__Lesetext__:
╔══
Diese Zeile besagt, das Projekt ist nicht unter Domain ist reserviert ansprechbar, sondern unter http://localhost/SimplePilotMGW. Ich würde die Applikation gerne ohne den zusätzlichen Pfad ansprechen, um so nahe wie möglich an dem Echtsystem entwickeln zu können.

Natürlich kann ich die Applikation deployen, den Server stoppen, die server.xml manuell editieren (und dabei path="/" setzen), den Servercache leeren und den Server neu starten. Dann funktioniert dies. Aber schon beim nächsten Wechsel der Applikation ist diese Änderung wieder weg.

Laut einem Kollegen gibt es in Netbeans dafür eine Option, die man am Projekt selbst festlegen kann (macht ja Sinn). Leider kann ich solch eine Option bei Eclipse nicht finden.

Läßt sich dies bei Eclipse nicht konfigurieren?


----------



## maki (2. Sep 2009)

Es ist nicht ratsam, auf dem ROOT Kontext ([c]/[/c])zu entwickeln oder gar Prod laufen zu lassen, mit "richtigem" Kontext, wie zB. ([c]/SimplePilotMGW[/c]), ist das schon besser.
Ansonsten kannst du in der Server Konfiguration (über den View) die WebApps konfigurieren, inkl. Kontextnamen.


----------



## tme (2. Sep 2009)

maki hat gesagt.:


> Es ist nicht ratsam, auf dem ROOT Kontext ([c]/[/c])zu entwickeln oder gar Prod laufen zu lassen, mit "richtigem" Kontext, wie zB. ([c]/SimplePilotMGW[/c]), ist das schon besser.



Leider wird's für die Entwicklung derzeit notwendig. Umso weiter wir uns strukturell vom Echtserver entfernen, umso mehr Potential für Katastrophen gibt's nach dem Testen.



maki hat gesagt.:


> Ansonsten kannst du in der Server Konfiguration (über den View) die WebApps konfigurieren, inkl. Kontextnamen.



Vielen Dank! Seitdem ich mit Eclipse arbeite, habe ich diesen kleinen "Modules"-Tab übersehen.

Bist ein Schatz.


----------
╚══
__Aufgabe__: Schreibe den Abschnitt des Lesetexts von „Natürlich kann ich“ bis „maki (2. Sep 2009)“ noch einmal ab und ersetze dabei „Kollegen“ durch „Teamkollegen“.

__Bereitgestellte Angaben__:
╔══
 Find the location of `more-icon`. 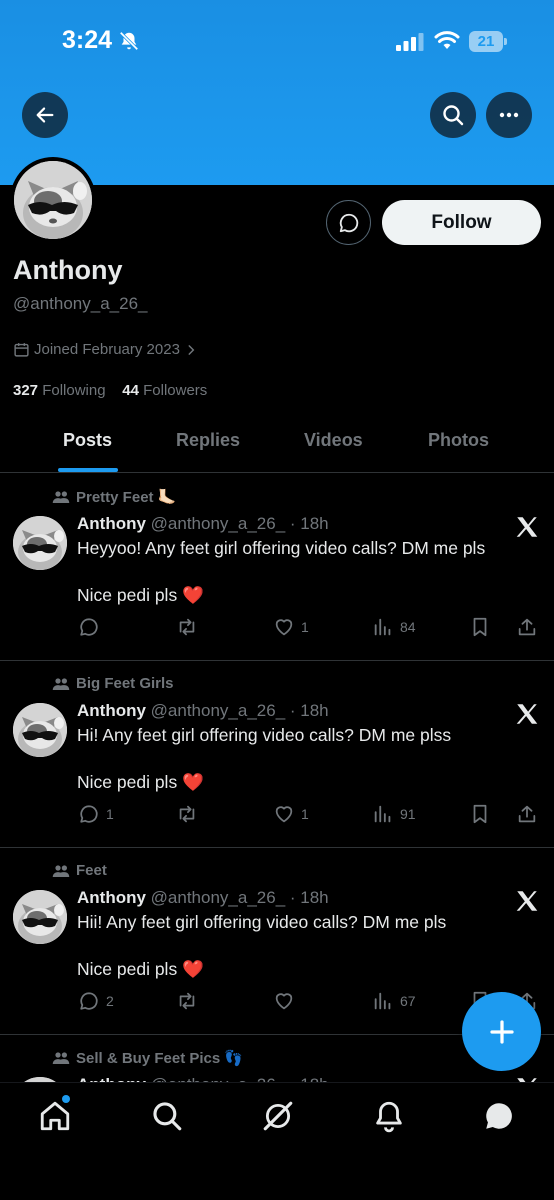

more-icon is located at coordinates (509, 115).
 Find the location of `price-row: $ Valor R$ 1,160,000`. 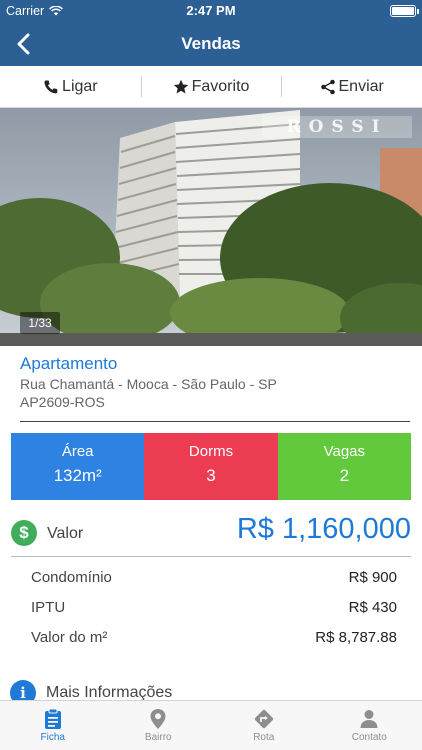

price-row: $ Valor R$ 1,160,000 is located at coordinates (211, 533).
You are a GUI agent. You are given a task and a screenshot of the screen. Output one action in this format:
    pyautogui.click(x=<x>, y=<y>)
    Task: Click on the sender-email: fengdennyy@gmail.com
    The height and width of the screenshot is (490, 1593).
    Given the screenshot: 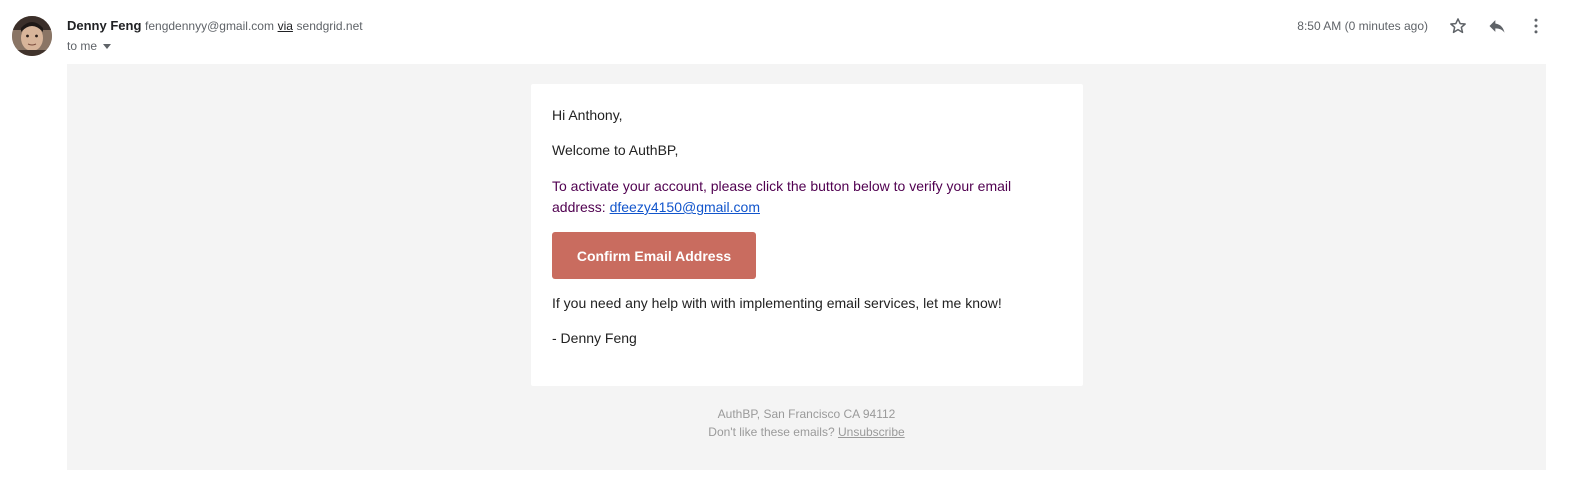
╚══
__Antwortfeld__:
Natürlich kann ich die Applikation deployen, den Server stoppen, die server.xml manuell editieren (und dabei path="/" setzen), den Servercache leeren und den Server neu starten. Dann funktioniert dies. Aber schon beim nächsten Wechsel der Applikation ist diese Änderung wieder weg.

Laut einem Teamkollegen gibt es in Netbeans dafür eine Option, die man am Projekt selbst festlegen kann (macht ja Sinn). Leider kann ich solch eine Option bei Eclipse nicht finden.

Läßt sich dies bei Eclipse nicht konfigurieren?


----------



## maki (2. Sep 2009)